Troisièmement, les jacobites victoriens sont un autre exemple de l’erreur de l’historien Louis Hartz. En 1955, Hartz écrivait dans The Liberal Tradition in America que les États-Unis avaient toujours été une nation classiquement libérale. La gauche libérale s’est orientée vers des solutions étatiques aux problèmes politiques et économiques, tandis que la droite libérale s’est orientée vers des solutions de marché. Cependant, aucun des deux n’a nié les fondements libéraux du projet américain – un régime de droits naturels, la libération progressive des contraintes et un individualisme possessif basé sur la propriété.
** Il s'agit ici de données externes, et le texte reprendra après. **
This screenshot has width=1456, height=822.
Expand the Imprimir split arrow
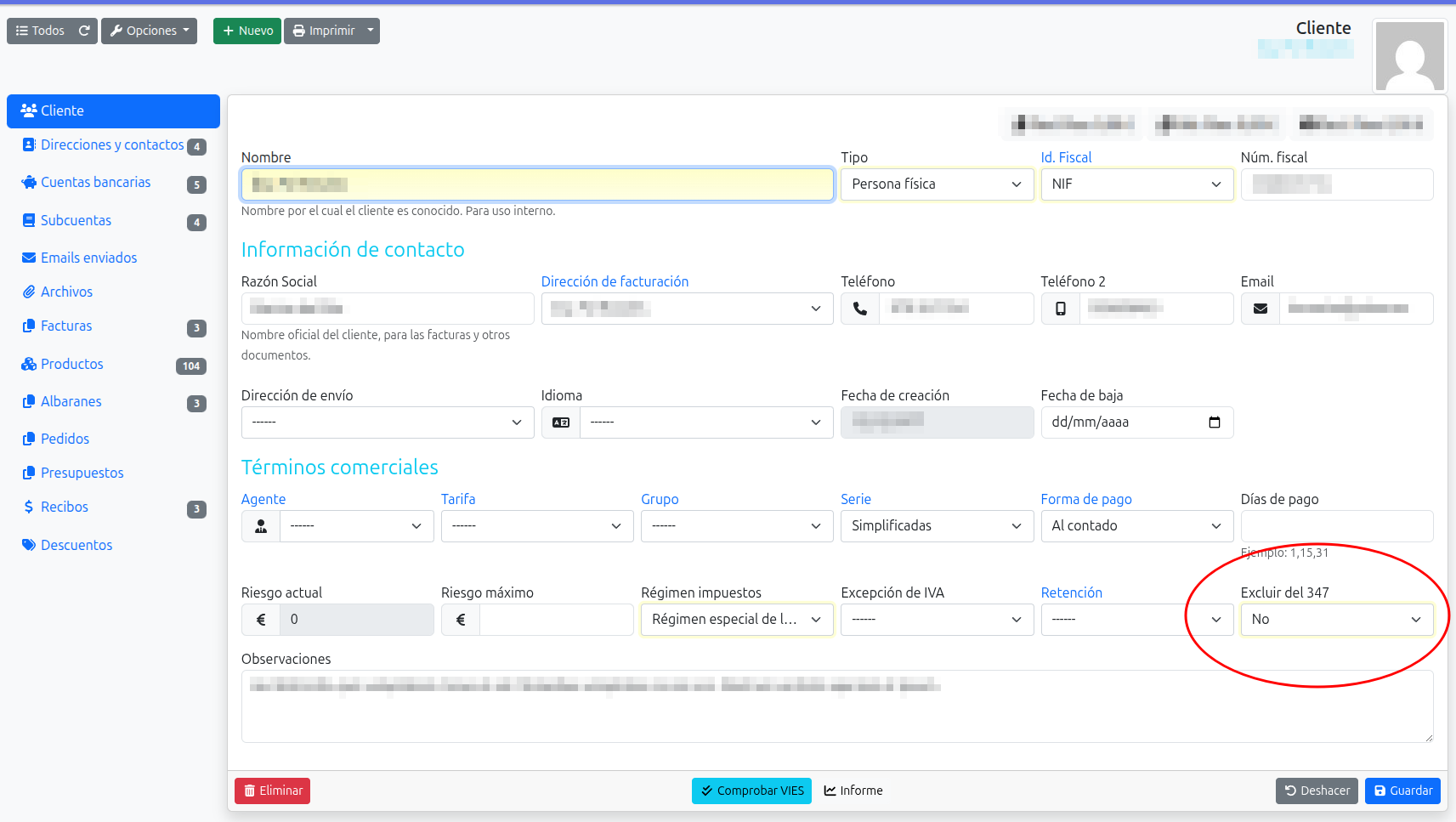371,31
Ce libéralisme omniprésent distinguait fondamentalement les États-Unis de l’Europe, avec ses partis socialistes dominants et son traditionalisme fondé sur l’ordre social.

Hartz, bien sûr, a écrit Liberal Tradition pour se lamenter sur le fait que le libéralisme empêchait le socialisme à l’européenne en Amérique, et les historiens de gauche ont depuis lors travaillé assidûment (et avec succès) pour prouver qu’il avait tort. Le jacobitisme victorien démontre également son erreur sur le traditionalisme. Un antilibéralisme traditionaliste a toujours existé dans l’histoire américaine (dans sa forme la plus utile, comme un héritage de la Nouvelle-Angleterre), de Fisher Ames à Richard Henry Dana, Sr. en passant par Barrett Wendell et Henry Adams, offrant une critique soutenue du libéralisme et de l’élan libérateur. Ralph Adams Cram et les Jacobites s’inscrivent parfaitement dans cette tradition et sont une source d’inspiration pour ceux qui recherchent des précurseurs.